Additionally, the costs of breakdowns can be analyzed against a wider range of parameters and KPIs. It’s also possible to perform more detailed analyses of the true impact of preventative maintenance, postponing or even eliminating maintenance on key KPIs such as costs, on-time delivery, and customer satisfaction.

Item Identification with Barcodes and RFID

Barcodes and radio frequency identification (RFID) are the two most common identification technologies used in manufacturing operations. Process control and automation systems have pretty much always used barcode readers and RFID readers as part of their process control and automation activities, but the scope of those activities was usually limited.

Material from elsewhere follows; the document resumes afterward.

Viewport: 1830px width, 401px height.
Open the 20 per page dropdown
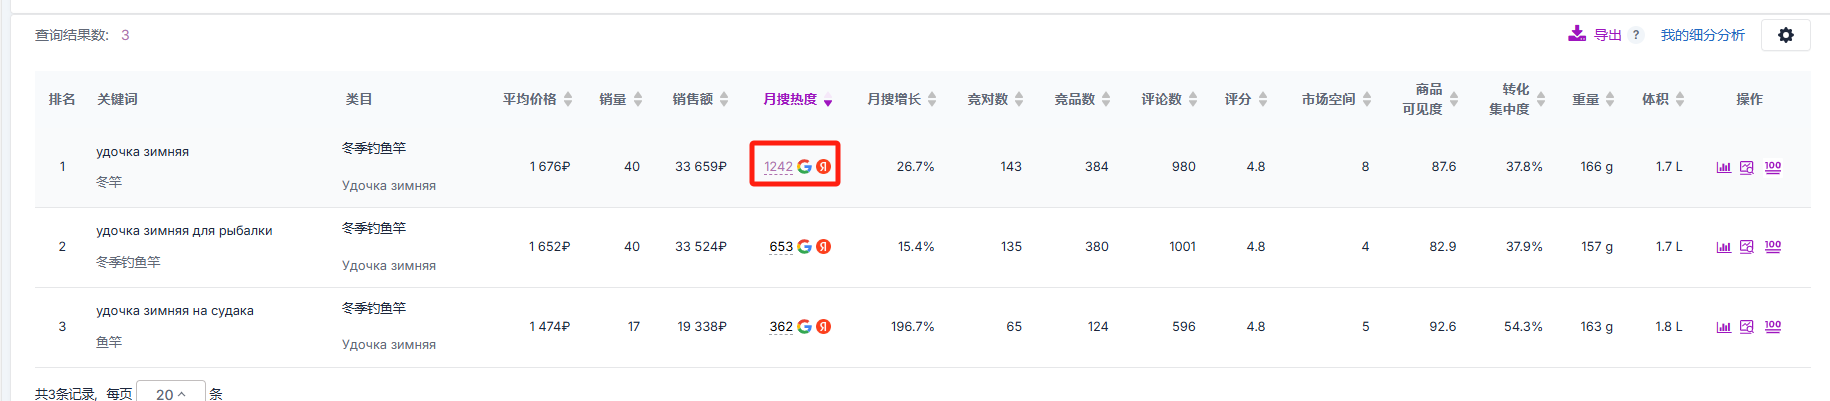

The IIoT expands the use of barcodes and RFID and seamlessly integrates them together with the process control and automation systems. This allows for barcode and RFID applications across virtually all manufacturing operations.

This includes using barcode and RFID technology to manage raw material and packaging material inventories, work-in-process inventories throughout the facility, and finished goods inventories.

It also allows for barcode and RFID technologies to be much more ubiquitous throughout the manufacturing operation supporting material traceability at every step in the process. In the end, through the IIoT, barcode and RFID technologies are able collect and share data on products, materials, work-in-process, locations, and movements – all while supporting the real-time management of these materials.

Continuous Improvement Processes

All manufacturing operations have a continuous improvement process that they follow. Lean Manufacturing and Six Sigma are two processes that are quite common. Process control and automation systems have always supported these continuous improvement processes by providing them with data on the manufacturing activities.

The IIoT takes that to the next level by aggregating product data and process data, including the data from the process control and automation systems, the MES and ERP systems, and potentially many other systems, and getting that data to the right people. This is exactly what is required as part of the continuous improvement process to identify problems, analyze the root causes of the problems, implement the required improvements, and then confirm that those improvements actually worked.

Analytics for Operational Insight

Process control and automation systems have almost always had an analytics component. This usually takes the form of various charts and graphs of key manufacturing parameters like pressures, temperatures, flows, speeds and feeds.

With the IIoT, analytics can be so much more than just a few charts or graphs of some key data. Analytics can now include descriptive, diagnostic, predictive and prescriptive data, and utilize data from a very wide range of sources, including process control and automation systems, MES and ERP systems, quality management software (QMS) systems, EAM/CMMS systems, corrective and preventive action (CAPA) systems, and many, many others.

This allows these analytics to map manufacturing data against customer, inventory, order, schedule, maintenance, cost, labor and other data.

This provides a better overall view of operational performance, allowing analyses on actual time to market, cost variations, material variations, quality trends, customer satisfaction trends, supplier quality, supply chain performance, and much more.

IIoT Supplements Manufacturing Processes

Process control and automation systems are here to stay. They are absolutely not going anywhere. They’re needed to provide real-time, closed-loop regulatory control of the manufacturing processes. The IIoT is not meant to replace them, but to supplement them.

The IIoT expands process control and automation systems by giving them added capabilities. The IIoT uses their data in new ways and in conjunction with data from many other sources. This provides capabilities above and beyond what the process control and automation systems can do, while still allowing those systems to do what they do best.

Process control and automation systems and the IIoT working together are greater than the sum of their parts. The IIoT is a force multiplier and together with the process control and automation system provide capabilities far and above what either of them could provide on their own.